Quinsat : La fantasmagorie
Gilles Quinsat : La fantasmagorie, dans Gombrowicz vingt ans après, dir. Manuel Carcassonne, Christophe Guias, Malgorzata Smorag, éd. Christian Bourgois, Paris, 1989.
Extrait :
De cette nuit épaisse, presque palpable, qui, dans La Pornographie, tombe comme un voile sur l’église et le monde, et qui communique aussi bien sa noirceur substantielle aux plantes et aux arbres parmi lesquels s’avancent les personnages de Cosmos, procède la parole de Gombrowicz. Dans La Pornographie, elle prendra appui sur le désir de l’inachevé qu’incarnent deux adolescents, et sur le patient franchissement, par les deux héros-voyeurs, de la frontière qui les sépare de leurs proies. Avec Cosmos, cette mise en scène, faite d’une série de focalisations opérées sur un fragment de réel, ira encore plus loin, puisqu’elle débordera l’humain, la géométrie des corps, et, s’enfonçant dans la matière même, viendra toucher à l’infinie potentialité qui ne cesse de bouillonner en elle. Cosmos est l’inventaire minutieux de ces aberrations rendues sacrées par la magie du seul regard, de ces apparitions douteuses que la pensée, au lieu de les chasser, va organiser en une frise, une cosmogonie parodique où viendront s’entrelacer comme autant de motifs un moineau pendu, un bout de bois, une trace sur le mur, tellement semblables à ces objets, d’autant plus artificieux qu’informes, que les enfants s’ingénient à préférer aux jouets trop réalistes. A peine des objets, donc — plutôt les rouages d’une machine qui annonce, à travers grimaces et falsifications, une ironique fin du monde. Ainsi, dans La Pornographie, de la confrontation entre jeunesse et âge adulte : ce n’est plus l’autorité qui la régit, et avec elle la transmission d’une expérience, mais bien un jeu cruel dont les règles, inventées au fur et à mesure de la progression du récit, vont transformer en théâtre d’illusions la plate campagne où se déroule l’action.
Cette dimension de jeu, où le vertige a sa place, nous la retrouvons dans Cosmos : plongé dans un espace tourbillonnaire et dépourvu de toute perspective, Witold, le narrateur, se voit contraint de recréer le monde ; non selon un plan préétabli mais arbitrairement, comme on balbutie, syllabe après syllabe, une phrase en apparence sans queue ni tête mais qui ne s’en impose pas moins à l’esprit avec l’autorité d’une sentence. En effet, glissant l’un derrière l’autre comme les décors d’une opérette, les scènes qui composent ce roman ont la gratuité lancinante d’un refrain.

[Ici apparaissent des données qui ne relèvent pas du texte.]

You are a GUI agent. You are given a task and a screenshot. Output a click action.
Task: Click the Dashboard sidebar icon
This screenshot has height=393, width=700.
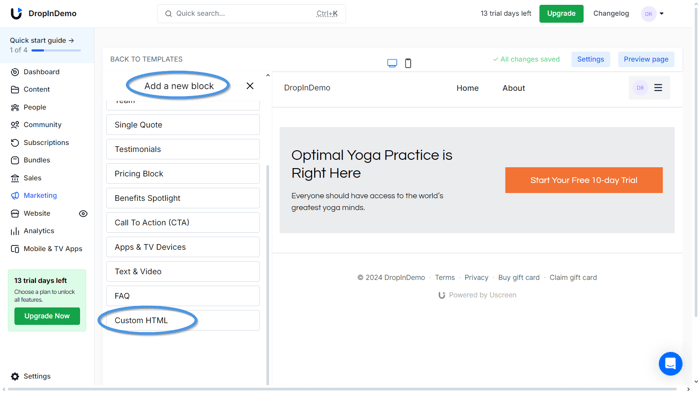(15, 72)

En même temps le soupçon que celui-ci, en se retournant comme un gant, pourrait bien laisser déchiffrer une insoutenable vérité, suffit à le grever d’un fort poids d’angoisse. D’où cette oscillation permanente entre fébrilité et terreur qui ordonne à chaque fois ces deux romans, les guidant insensiblement vers un dénouement presque semblable, un ultime instant arrêté : une mort qui a toute l’apparence d’un sacrifice, puisqu’elle vise dans l’un et l’autre cas le personnage le plus volontairement adulte, celui qui ne se contente pas de subir passivement l’emprise de la Forme mais qui adhère totalement au masque de sérieux qu’elle lui tend. Garant de la reproduction du réel et de sa conformité, le voilà aussitôt dépossédé de lui-même, transformé en effigie symbolique et désigné par la haine du narrateur pour être la victime par excellence.